Stored data entries =>
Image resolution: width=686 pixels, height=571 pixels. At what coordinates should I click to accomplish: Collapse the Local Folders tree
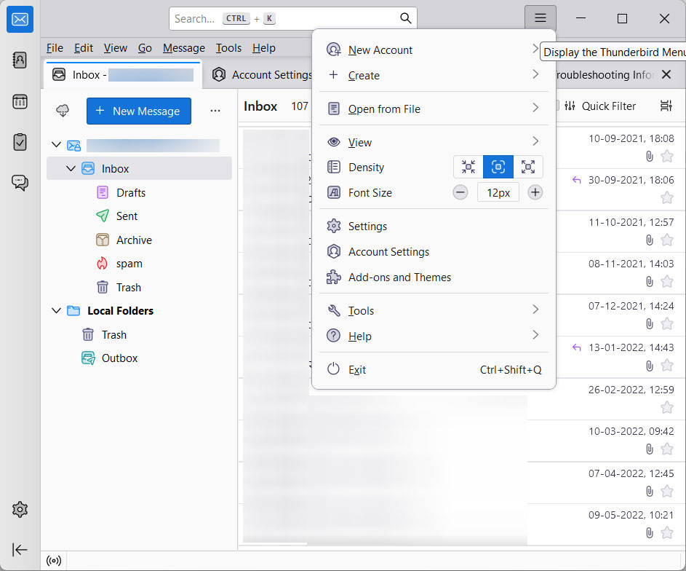point(56,311)
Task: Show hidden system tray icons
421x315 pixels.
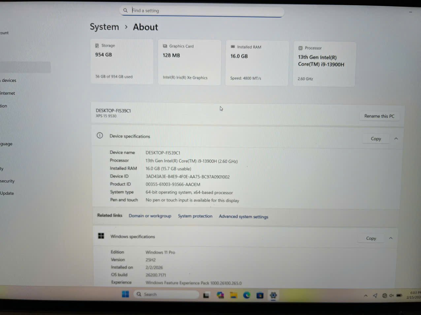Action: (366, 296)
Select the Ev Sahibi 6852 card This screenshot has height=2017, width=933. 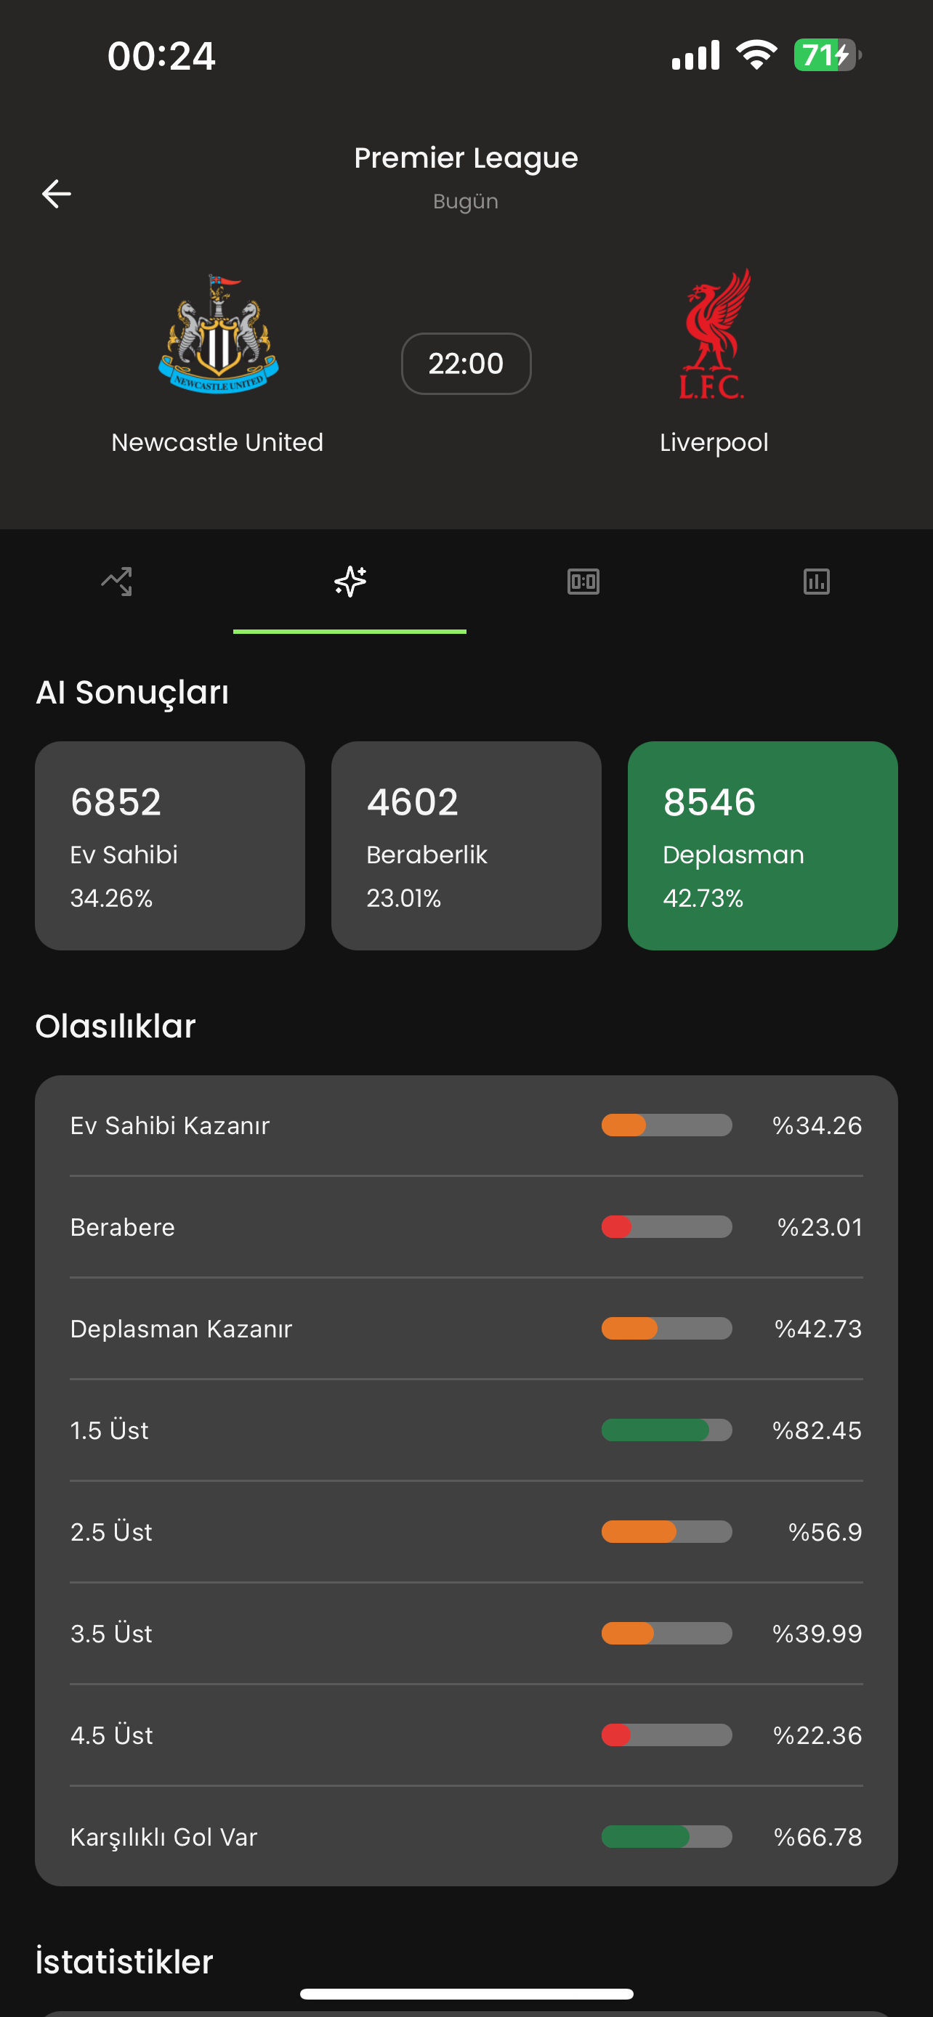click(x=170, y=846)
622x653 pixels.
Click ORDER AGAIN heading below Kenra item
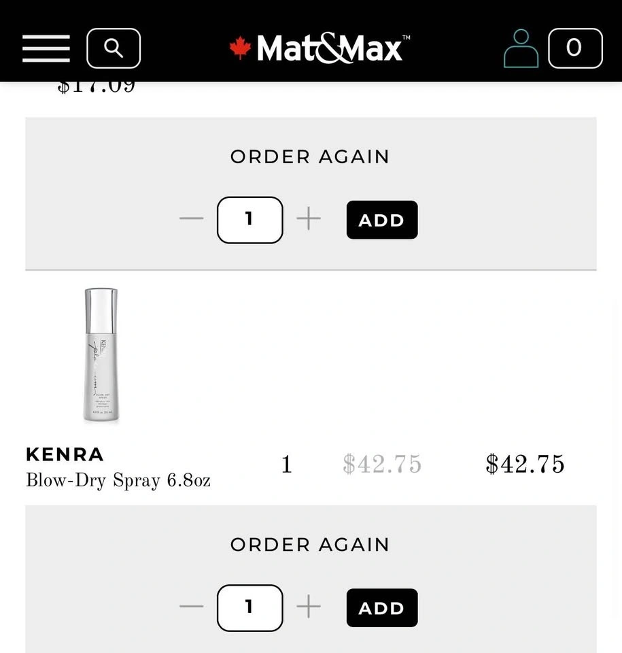point(310,544)
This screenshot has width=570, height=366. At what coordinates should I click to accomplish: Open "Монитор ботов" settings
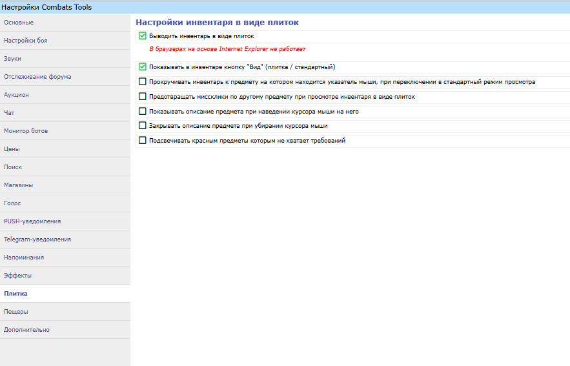point(26,131)
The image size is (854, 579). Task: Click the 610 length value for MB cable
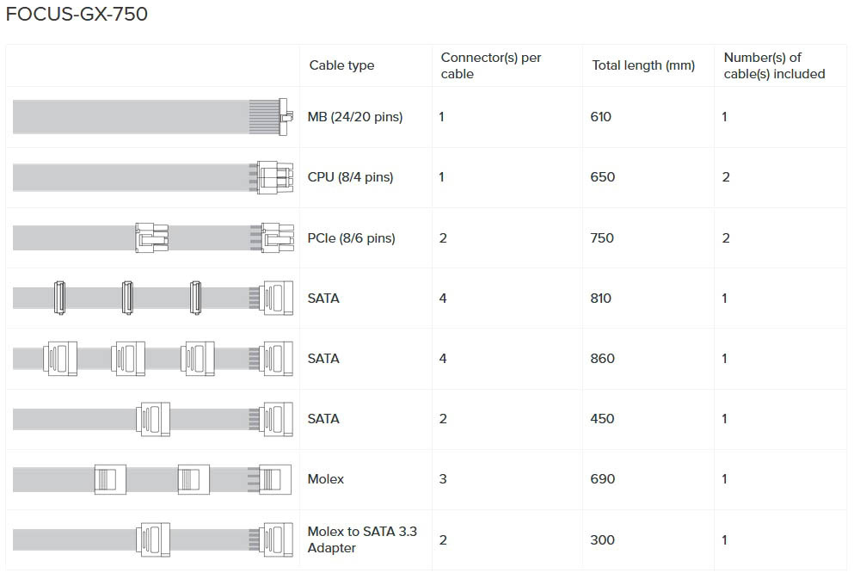tap(601, 117)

Exercise directions =>
Exact copies of the lines from the one containing "The image size" through the final line of the data are required; pictures are to be omitted.

Worked solution =>
The image size is (854, 579). Task: Click the 610 length value for MB cable
tap(601, 117)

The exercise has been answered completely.